Ementa: RECLAMAÇÃO CRIMINAL. VIOLÊNCIA DOMÉSTICA E FAMILIAR CONTRA A MULHER. LEI N.º 11.340/2006. MEDIDAS PROTETIVAS DE URGÊNCIA. PRINCÍPIO DA PRECAUÇÃO. MANUTENÇÃO DAS MEDIDAS. RECLAMAÇÃO IMPROCEDENTE. I. CASO EM EXAME: 1. Reclamação interposta contra decisão que manteve medidas protetivas de urgência fixadas em desfavor do reclamante. II. QUESTÃO EM DISCUSSÃO: 2. Verificar a ocorrência de situação de risco à integridade física e psicológica da ofendida, a ensejar a manutenção das medidas protetivas de urgência.
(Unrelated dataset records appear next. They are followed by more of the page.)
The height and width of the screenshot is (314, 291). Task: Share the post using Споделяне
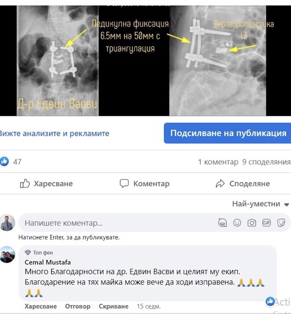[243, 184]
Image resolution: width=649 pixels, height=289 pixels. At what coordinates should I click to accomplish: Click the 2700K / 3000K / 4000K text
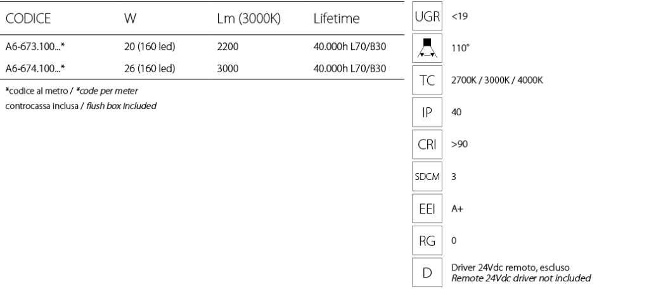tap(497, 80)
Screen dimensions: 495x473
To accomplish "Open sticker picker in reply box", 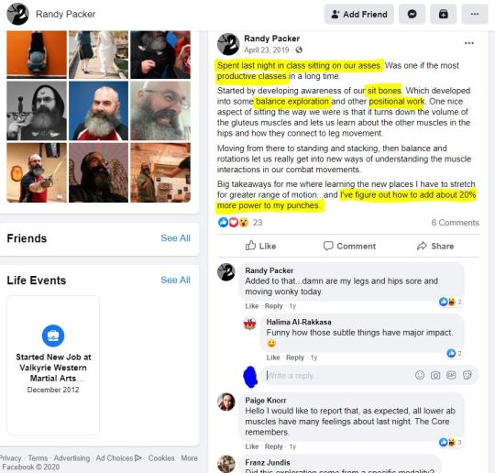I will coord(468,375).
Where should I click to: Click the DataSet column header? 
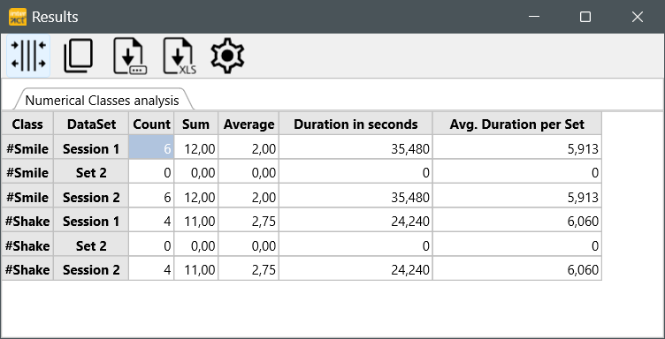coord(91,124)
III. RAZÕES DE DECIDIR: 3. Admite-se reclamação no processo penal contra ato jurisdicional que contenha erro de procedimento que, à falta de recurso específico, possa resultar em dano irreparável ou de difícil reparação, consoante RITJDFT, art. 232. 4. A imposição de medidas protetivas de urgência orienta-se pelo princípio da precaução e fundamenta-se em juízo de verossimilhança, sendo inviável, em regra, o afastamento das cautelares em fase inicial, quando ainda necessária a produção de elementos probatórios. 5. As medidas protetivas consistentes na proibição de aproximação e de contato, quando adequadas e necessárias, revelam-se proporcionais e não configuram restrição excessiva, por não implicarem limitação à liberdade de locomoção nem às atividades cotidianas do destinatário. IV. DISPOSITIVO: 6. Reclamação admitida e julgada improcedente. Dispositivos relevantes citados: RITJDFT, art. 232. Jurisprudência relevante citada: TJDFT, Acórdão 1656655, Rel. Des. Waldir Leôncio Lopes Júnior, Câmara Criminal, j. 25/1/2023; TJDFT, Acórdão 2089999, Rel. Des. Leila Arlanch, 1ª Turma Criminal, j. 12/02/2026.